Welcome to Mankunku

Jazz ear training — call and response. Pick your instrument to get started.

How the App Listens

The microphone is the most important piece of gear in this app. Everything Mankunku does — the scoring, the per-note timing, the level adjustments — flows from a single question, asked sixty times a second: what note are you playing right now? This page is about how the app answers that question, why it sometimes gets confused, and what you can do to give it the cleanest signal.

What the microphone hears

Your computer's audio system hands the app a stream of sound: the air pressure your mic detected, sampled tens of thousands of times a second. The app pulls a small sliding window from that stream — about 85 milliseconds of recent audio — and asks: is there a periodic waveform in this window, and if so, at what frequency?

If you're playing a steady note on a horn, the answer is usually clear: the air column in your instrument vibrates at a fundamental frequency, your mic captures that vibration, and the algorithm picks it up. The frequency converts to a MIDI note (440 Hz is concert A4; an octave up is 880 Hz; one semitone up from 440 is about 466). The app rounds to the nearest note and also reports how many cents flat or sharp you are.

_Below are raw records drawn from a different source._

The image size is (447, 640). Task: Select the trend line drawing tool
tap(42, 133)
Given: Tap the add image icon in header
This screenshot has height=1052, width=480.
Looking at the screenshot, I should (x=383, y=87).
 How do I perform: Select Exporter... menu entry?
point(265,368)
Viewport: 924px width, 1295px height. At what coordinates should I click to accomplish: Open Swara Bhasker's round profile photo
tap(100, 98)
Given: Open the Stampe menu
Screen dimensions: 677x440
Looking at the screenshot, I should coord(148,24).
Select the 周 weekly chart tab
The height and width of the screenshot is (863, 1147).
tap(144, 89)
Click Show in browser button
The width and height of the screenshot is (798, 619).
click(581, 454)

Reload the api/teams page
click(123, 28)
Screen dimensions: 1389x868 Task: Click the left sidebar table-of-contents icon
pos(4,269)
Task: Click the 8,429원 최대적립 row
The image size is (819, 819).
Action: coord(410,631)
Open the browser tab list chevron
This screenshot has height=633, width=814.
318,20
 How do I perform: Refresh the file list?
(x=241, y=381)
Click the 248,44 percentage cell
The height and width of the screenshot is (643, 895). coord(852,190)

The algorithm Mankunku uses is called the McLeod Pitch Method. It's an autocorrelation technique — it asks how well each segment of audio matches a delayed copy of itself, and the delay that matches best corresponds to the period of the note. It's particularly good at single-instrument signals like a sax or a trumpet, which is why it's the right tool here.

Each frame, the app gets a frequency and a clarity score between 0 and 1. Clarity tells the app how confident it is — a clean, sustained note has clarity above 0.92; a noise burst, an attack transient, or two notes overlapping might score 0.5. Mankunku ignores any frame with clarity below 0.80, so room noise and embouchure adjustments don't trigger phantom notes.

Detecting where each note begins

Knowing the pitch of every frame isn't enough — the app also needs to know when one note ends and the next one begins. A scale played fast on a horn might have notes lasting 100 ms each, with crisp attacks; a ballad has long notes connected by gradual transitions. Both need to be sliced into discrete events.

The app does this with an onset detector that runs alongside the pitch detector, on a separate audio thread for low latency. It listens for sudden energy spikes in the high-frequency content of the signal — note attacks have more high-frequency content than the sustain of a held note, so a ratio jump in that energy is a reliable cue that a new note has just started. The detector enforces a small dead time (about 60 ms) after each onset so that fast trills don't trigger one onset per cycle.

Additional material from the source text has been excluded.